Intermezzo meant a lot to Howard, for two reasons. The first was that, like so many intelligent actors, he was eager to try his hand at directing and producing, and David O. Selznick, the producer of Gone With the Wind, had invited him to serve as associate producer on Intermezzo. The second and more important reason was that the movie had a strong autobiographical overtones for Howard: Himself a celebrated and long-married public performer, he had fallen in love with a striking young woman of French descent, Violette Cunnington, whom he had met while making the movie version of Pygmalion in London.
He had persuaded Violette to come to America with him, to the distress but not to the surprise of his wife and two children. (As his daughter later wrote in her biography of him: “He never had enough energy to run after a woman; it was, rather, that he lacked the enrgy to run away.”) Howard and she were almost continuously together until her sudden death at the age of twenty-nine.

Leslie Howard

Howard off the patio. At the outbreak of World War II he returned to London and volunteered for the war effort. In 1943, on a flight from Lisbon, his plane was shot down by a Nazi squadron.
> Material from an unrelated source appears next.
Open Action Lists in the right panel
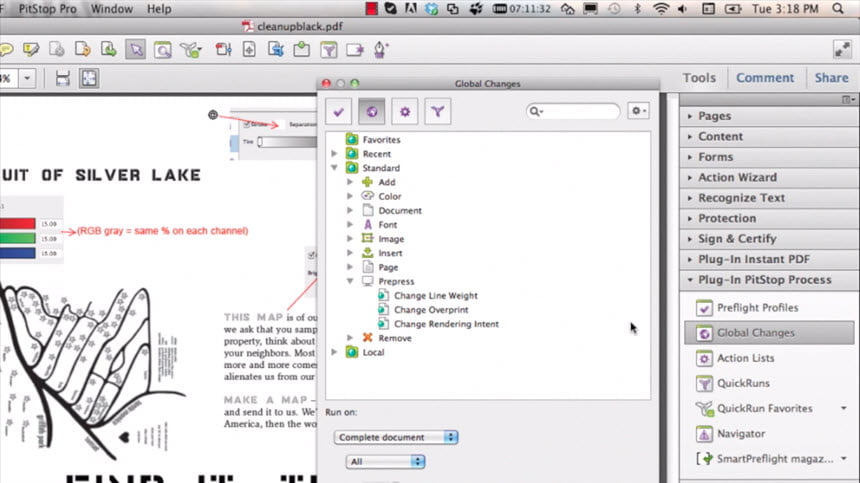860x483 pixels. (745, 358)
During his years in America, on the road as a stage actor and while making movies in Hollywood, Howard remained a British subject; he and his family had regarded as their only permanent home an ancient half-timbered place that he had purchased in the Surrey countryside, not far from London, with the first fruits of his professional success. For as long as it took him to complete his studio assignments in Hollywood, he would rent a house appropriate to his family’s needs. An energetic chatelaine, Mrs. Howard would anglicize their temporary abodes, whether decorated in Spanish, Italian Renaissance or Grand Rapids “Amurrican” syle, with reassuring English country touches–chintz, china and a profusion of flowers. It was a revolutionary gesture when in 1939, the year of Gone With the Wind, Howard acquired not one American house but two, installing his family in a small house on Camden Drive in Beverly Hills that had belonged to actress Hedy Lamarr and, with a practiced discretion, installing Violete in a somewhat smaller rented house on Beverly Drive.
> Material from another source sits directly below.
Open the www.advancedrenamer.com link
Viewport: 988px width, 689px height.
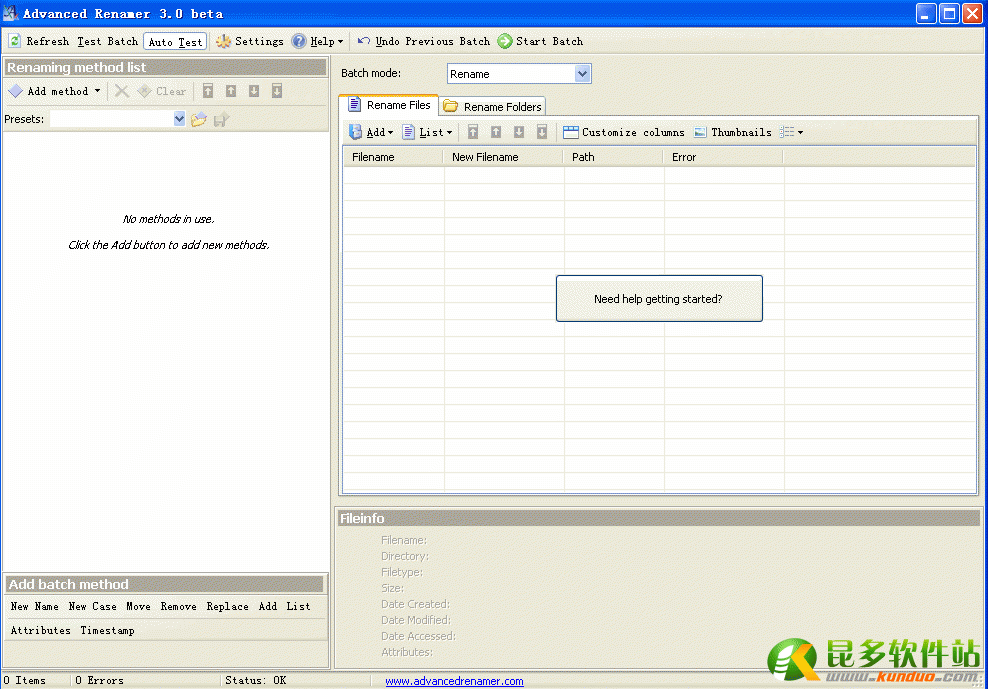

If to Americans Howard was the quintessential upper-class Britisher, to his compatriots he was something of an impostor, having been born in humble circumstances to a Hungarian immigrant named Stainer and his sturdy middle-class English wife. Besides, he was an actor, and all actors are suspected of being bogus because of the ease with which they convey an air of not being bogus. It was the hard work Howard volunteered to do after the outbreak of World War II–making inspirational war films, broadcasting to America and undertaking personal appearances wherever he was called upon to do so–that worked a profound change in him. A notably diffident, crowd-hating and perennially hypochondriacal man became under the pressure of war a robust and tireless leader, of Kiplingesque gallantry and resourcefulness.
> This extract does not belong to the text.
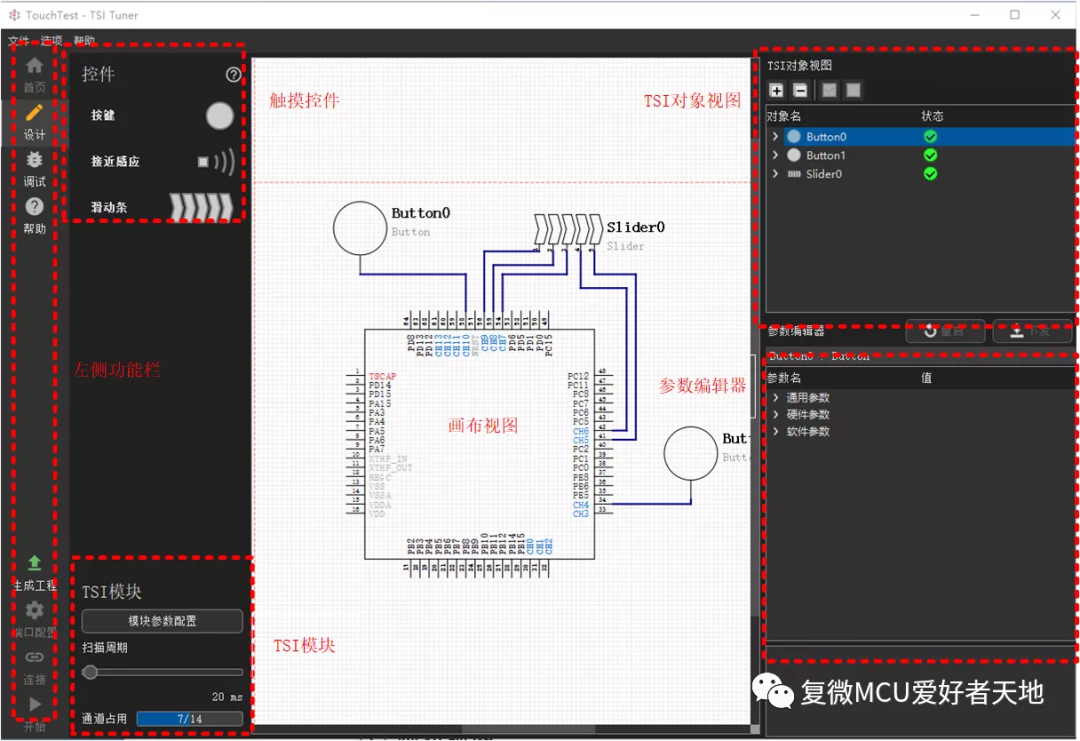
Task: Toggle Slider0 status indicator
Action: pos(929,173)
When Howard returned to England in the late summer of 1939, it was with the expectation that he would drop his family off in Surrey and then join Violette for a leisurely drive through the south of France. First the threat of war and then the start of hostilities in September altered everyone’s plans. By 1942, having been bombed out of a couple of flats in London, Howard and Violette took a small house in Stoke Poges, conveniently close to the movie studios in Denham. There Violette fell violently ill with cerebral meningitis, and in a few days she was dead. Howard never fully recovered from this devastating blow. A few months later, as a part of his hectic schedule of war activities, he consented to fly to Spain and Portugal–both neutral countries–to give some lectures on Hamlet, indirectly praising England by praising Shakespeare. On a regularly scheduled commercial flight from Portugal, his plane was shot down over the Bay of Biscay by a squadron of Nazi fighter planes. It was rumored at the time that the Nazi pilots had been told that Churchill was aboard, but the rumor was obviously nonsense. The prime minister, Hitler’s implacable adversary, was not very likely to be flying with twenty or so other passengers in a slow commercial plane over enemy waters. No trace of the plane was ever found.